Ici, au Plastics Lab, nous menons des recherches sur la pollution par les microplastiques depuis 2014. Notre mission est d’informer en générant de nouvelles informations sur les sources, le transport, le destin et les impacts de ces contaminants. L’une des découvertes importantes de nos premiers travaux a été la découverte de fibres microplastiques dans des échantillons d’eau de mer sur la côte de la Colombie-Britannique et du nord-est de l’océan Pacifique (Desforges et al. 2014). À noter la grande abondance de microfibres près de la côte nord-américaine. Une question clé issue de ce travail était dans quelle mesure les microfibres provenaient des textiles via la blanchisserie domestique et les stations d’épuration des eaux usées. Nous avons récemment montré une présence importante de microfibres et d’autres microplastiques dans une station municipale d’épuration des eaux usées (Gies et al. 2018).

En 2016, nous avons lancé une nouvelle initiative de recherche collaborative avec les entreprises de confection MEC (Mountain Equipment Co-op), REI, Patagonia, Arc’teryx ainsi que MetroVancouver afin d’étudier les microfibres dans les effluents de blanchisserie domestique, les stations d’épuration des eaux usées et l’océan. L’objectif était de mener des recherches orientées solutions sur les sources et le destin des microfibres, fournissant ainsi une base pour des achats durables, un design textile plus intelligent, des bonnes pratiques de lavage et des évolutions en ingénierie des eaux usées afin de freiner la libération de microfibres.
La première phase de cette recherche a déterminé la perte de microfibres par la chute lors d’une lessive domestique typique provenant de 39 tissus différents. Les facteurs évalués comprenaient la perte en fonction des lavages consécutifs, le type de fil et la conception de la construction. Afin d’en apprendre davantage sur les effets de l’altération sur les microfibres, nous avons mené des expériences contrôlées sur 110 tissus exposés à différentes conditions, avec 365 jours d’exposition aux conditions océaniques, marines et usées. L’apparence physique a été suivie par analyse d’image, et les changements de chimie de surface ont été caractérisés à l’aide de la spectrométrie infrarouge par transformée de Fourier (FTIR). Cette dernière technologie médico-légale a généré des signatures infrarouges uniques pour les microfibres de l’environnement, une caractéristique cruciale pour retrouver les microfibres mystérieuses trouvées dans l’océan jusqu’à leurs sources.

Nous avons récemment terminé la majeure partie des travaux expérimentaux pour cette phase du projet, et constaté qu’un seul lavage d’un échantillon textile standardisé de 500 g peut libérer jusqu’à 3,45 millions de microfibres ! Cependant, tous les textiles ne perdent pas la même poile.
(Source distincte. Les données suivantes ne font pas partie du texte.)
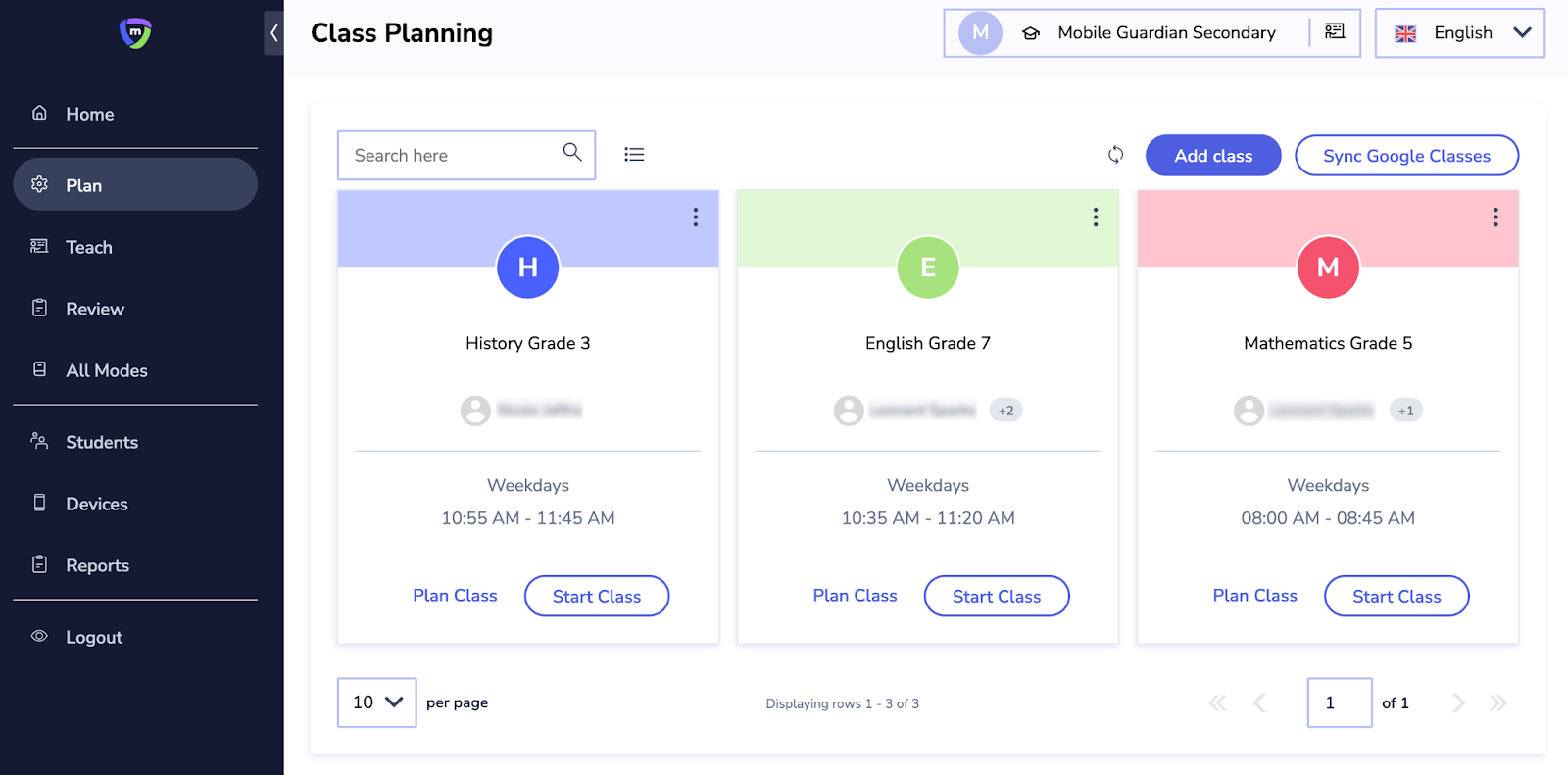Expand the 10 per page dropdown
The width and height of the screenshot is (1568, 775).
click(x=377, y=702)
Nos résultats suggèrent que cela est largement influencé par le design textile. Par exemple, les textiles fabriqués avec des fils de fibres filées et ceux brossés mécaniquement (par exemple la toison) perdent le plus, entre 42 000 et 3,45 millions de fibres. Les textiles fabriqués avec des fils de type filament libéraient le moins de microfibres dans les eaux usées du linge. Cette recherche montre que les vêtements synthétiques servent de source de microfibres dans le flux de déchets domestiques et ont le potentiel d’atteindre l’environnement. L’importance exacte des textiles en termes de pollution microplastique reste un sujet de nombreuses recherches, avec des laboratoires explorant d’autres sources telles que la pêche commerciale, l’aquaculture, les activités industrielles et d’autres sources domestiques.
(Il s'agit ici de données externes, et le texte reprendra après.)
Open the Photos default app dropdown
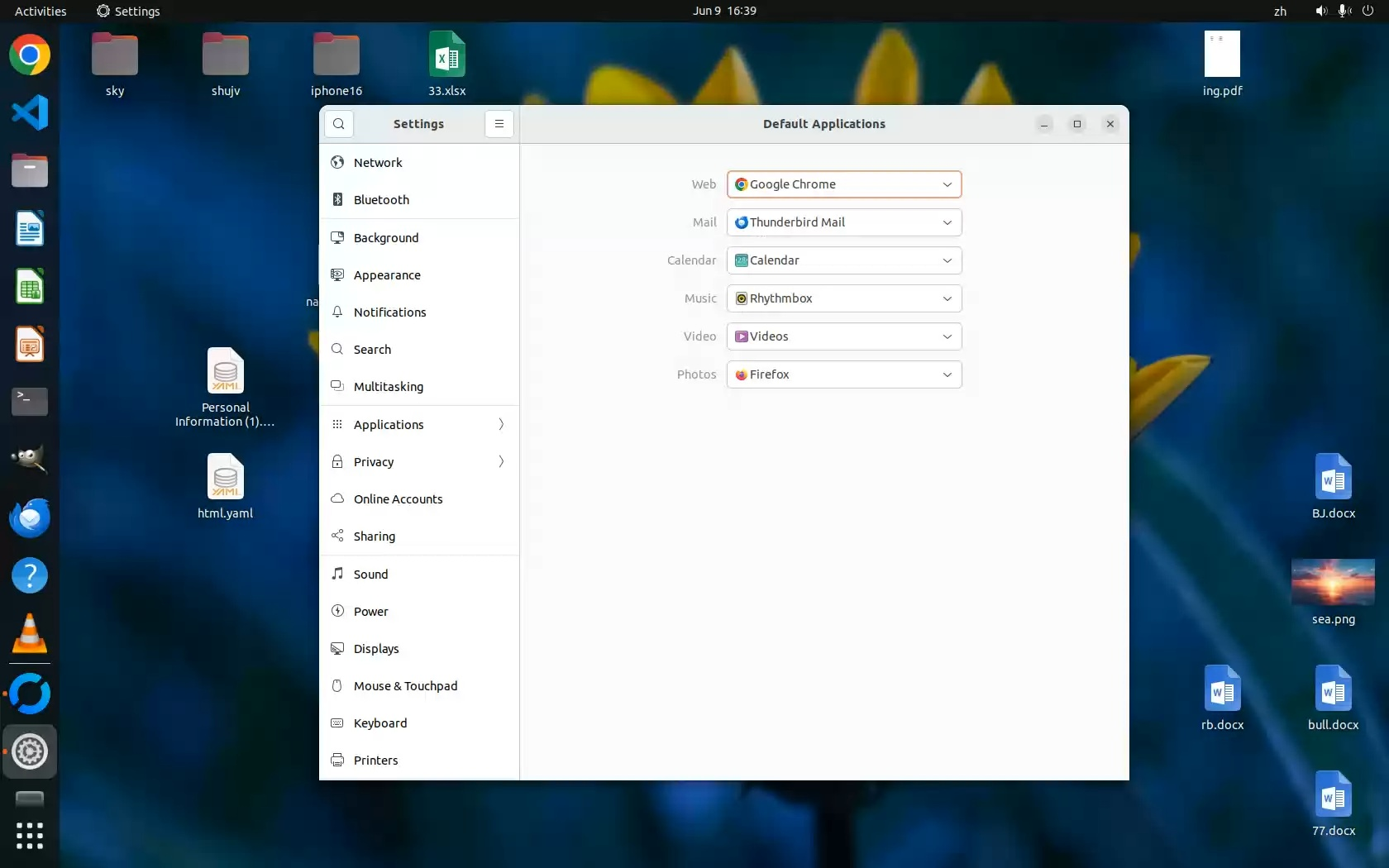[x=843, y=374]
Nous entamons maintenant la prochaine phase de notre recherche sur les microfibres, qui renforcera notre compréhension du flux des microfibres depuis la blanchisserie domestique, à travers les stations d’épuration des eaux usées et jusqu’à l’océan. Nous approfondirons notre évaluation de la détachement des microfibres dans les textiles afin de mieux comprendre les rôles de la conception textile et de la fabrication du fil. Nous étudierons les changements dans la taille et la chimie des microfibres dans les stations d’épuration au fil du temps et améliorerons notre capacité à identifier de manière médico-légale les microplastiques dans l’océan. Nous collecterons également des données spectrales FTIR sur les microfibres et autres particules dans l’océan afin de mieux comprendre les implications plus larges de la pollution par les microplastiques dans l’environnement.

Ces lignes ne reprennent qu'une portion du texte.